§ **Action item**
Repeat each record below exactly as given.
*** Opening Data excerpts ***
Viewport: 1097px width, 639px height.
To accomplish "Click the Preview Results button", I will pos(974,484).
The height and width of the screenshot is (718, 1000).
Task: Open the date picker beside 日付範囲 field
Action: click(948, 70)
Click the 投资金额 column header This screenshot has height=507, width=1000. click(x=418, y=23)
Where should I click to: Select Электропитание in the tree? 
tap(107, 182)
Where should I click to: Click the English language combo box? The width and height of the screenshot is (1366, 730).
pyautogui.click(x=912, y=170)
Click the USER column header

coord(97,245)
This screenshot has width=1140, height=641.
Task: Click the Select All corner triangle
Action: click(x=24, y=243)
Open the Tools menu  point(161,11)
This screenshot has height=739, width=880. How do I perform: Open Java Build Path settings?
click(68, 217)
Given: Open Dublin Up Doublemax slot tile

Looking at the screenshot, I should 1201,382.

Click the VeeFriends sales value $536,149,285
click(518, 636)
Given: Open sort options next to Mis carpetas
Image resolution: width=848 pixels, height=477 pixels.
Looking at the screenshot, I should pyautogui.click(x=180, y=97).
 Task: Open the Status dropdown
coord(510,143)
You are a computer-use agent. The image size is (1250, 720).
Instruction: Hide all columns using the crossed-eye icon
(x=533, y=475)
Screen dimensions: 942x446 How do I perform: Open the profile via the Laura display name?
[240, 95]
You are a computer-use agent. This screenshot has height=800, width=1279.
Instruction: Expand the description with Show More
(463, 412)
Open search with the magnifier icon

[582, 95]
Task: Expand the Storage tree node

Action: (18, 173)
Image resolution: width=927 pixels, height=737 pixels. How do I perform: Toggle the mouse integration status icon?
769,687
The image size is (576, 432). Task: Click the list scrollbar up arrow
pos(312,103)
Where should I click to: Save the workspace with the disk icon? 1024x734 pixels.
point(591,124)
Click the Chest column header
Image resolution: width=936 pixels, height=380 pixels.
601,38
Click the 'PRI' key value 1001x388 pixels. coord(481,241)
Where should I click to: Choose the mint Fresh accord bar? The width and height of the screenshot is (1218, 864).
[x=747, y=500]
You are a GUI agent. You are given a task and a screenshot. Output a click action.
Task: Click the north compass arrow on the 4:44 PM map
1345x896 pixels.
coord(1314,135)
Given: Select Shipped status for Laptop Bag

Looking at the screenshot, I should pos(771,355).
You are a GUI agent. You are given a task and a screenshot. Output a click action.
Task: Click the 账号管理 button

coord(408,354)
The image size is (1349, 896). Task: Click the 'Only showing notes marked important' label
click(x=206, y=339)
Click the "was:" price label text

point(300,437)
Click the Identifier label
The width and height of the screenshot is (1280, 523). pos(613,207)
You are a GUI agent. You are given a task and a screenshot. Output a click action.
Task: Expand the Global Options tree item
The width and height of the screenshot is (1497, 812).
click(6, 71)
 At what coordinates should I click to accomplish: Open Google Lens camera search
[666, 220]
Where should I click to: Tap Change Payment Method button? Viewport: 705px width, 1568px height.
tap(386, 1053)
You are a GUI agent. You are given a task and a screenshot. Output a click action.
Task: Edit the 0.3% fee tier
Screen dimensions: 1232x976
*** Closing Data excerpts ***
§ **Solution below**
Viewport: 1097px width, 639px height.
To accomplish "Click the Preview Results button", I will pos(974,484).
The height and width of the screenshot is (718, 1000).
Task: Open the date picker beside 日付範囲 field
Action: click(948, 70)
Click the 投资金额 column header This screenshot has height=507, width=1000. click(x=418, y=23)
Where should I click to: Select Электропитание in the tree? 
tap(107, 182)
Where should I click to: Click the English language combo box? The width and height of the screenshot is (1366, 730).
pyautogui.click(x=912, y=170)
Click the USER column header

coord(97,245)
This screenshot has width=1140, height=641.
Task: Click the Select All corner triangle
Action: click(x=24, y=243)
Open the Tools menu  point(161,11)
This screenshot has height=739, width=880. How do I perform: Open Java Build Path settings?
click(68, 217)
Given: Open Dublin Up Doublemax slot tile

Looking at the screenshot, I should 1201,382.

Click the VeeFriends sales value $536,149,285
click(518, 636)
Given: Open sort options next to Mis carpetas
Image resolution: width=848 pixels, height=477 pixels.
Looking at the screenshot, I should pyautogui.click(x=180, y=97).
 Task: Open the Status dropdown
coord(510,143)
You are a computer-use agent. The image size is (1250, 720).
Instruction: Hide all columns using the crossed-eye icon
(x=533, y=475)
Screen dimensions: 942x446 How do I perform: Open the profile via the Laura display name?
[240, 95]
You are a computer-use agent. This screenshot has height=800, width=1279.
Instruction: Expand the description with Show More
(463, 412)
Open search with the magnifier icon

[582, 95]
Task: Expand the Storage tree node

Action: (18, 173)
Image resolution: width=927 pixels, height=737 pixels. How do I perform: Toggle the mouse integration status icon?
769,687
The image size is (576, 432). Task: Click the list scrollbar up arrow
pos(312,103)
Where should I click to: Save the workspace with the disk icon? 1024x734 pixels.
point(591,124)
Click the Chest column header
Image resolution: width=936 pixels, height=380 pixels.
601,38
Click the 'PRI' key value 1001x388 pixels. coord(481,241)
Where should I click to: Choose the mint Fresh accord bar? The width and height of the screenshot is (1218, 864).
[x=747, y=500]
You are a GUI agent. You are given a task and a screenshot. Output a click action.
Task: Click the north compass arrow on the 4:44 PM map
1345x896 pixels.
coord(1314,135)
Given: Select Shipped status for Laptop Bag

Looking at the screenshot, I should pos(771,355).
You are a GUI agent. You are given a task and a screenshot. Output a click action.
Task: Click the 账号管理 button

coord(408,354)
The image size is (1349, 896). Task: Click the 'Only showing notes marked important' label
click(x=206, y=339)
Click the "was:" price label text

point(300,437)
Click the Identifier label
The width and height of the screenshot is (1280, 523). pos(613,207)
You are a GUI agent. You are given a task and a screenshot. Output a click action.
Task: Expand the Global Options tree item
The width and height of the screenshot is (1497, 812).
click(6, 71)
 At what coordinates should I click to accomplish: Open Google Lens camera search
[666, 220]
Where should I click to: Tap Change Payment Method button? Viewport: 705px width, 1568px height.
tap(386, 1053)
You are a GUI agent. You are given a task and a screenshot. Output a click action.
Task: Edit the 0.3% fee tier
Screen dimensions: 1232x976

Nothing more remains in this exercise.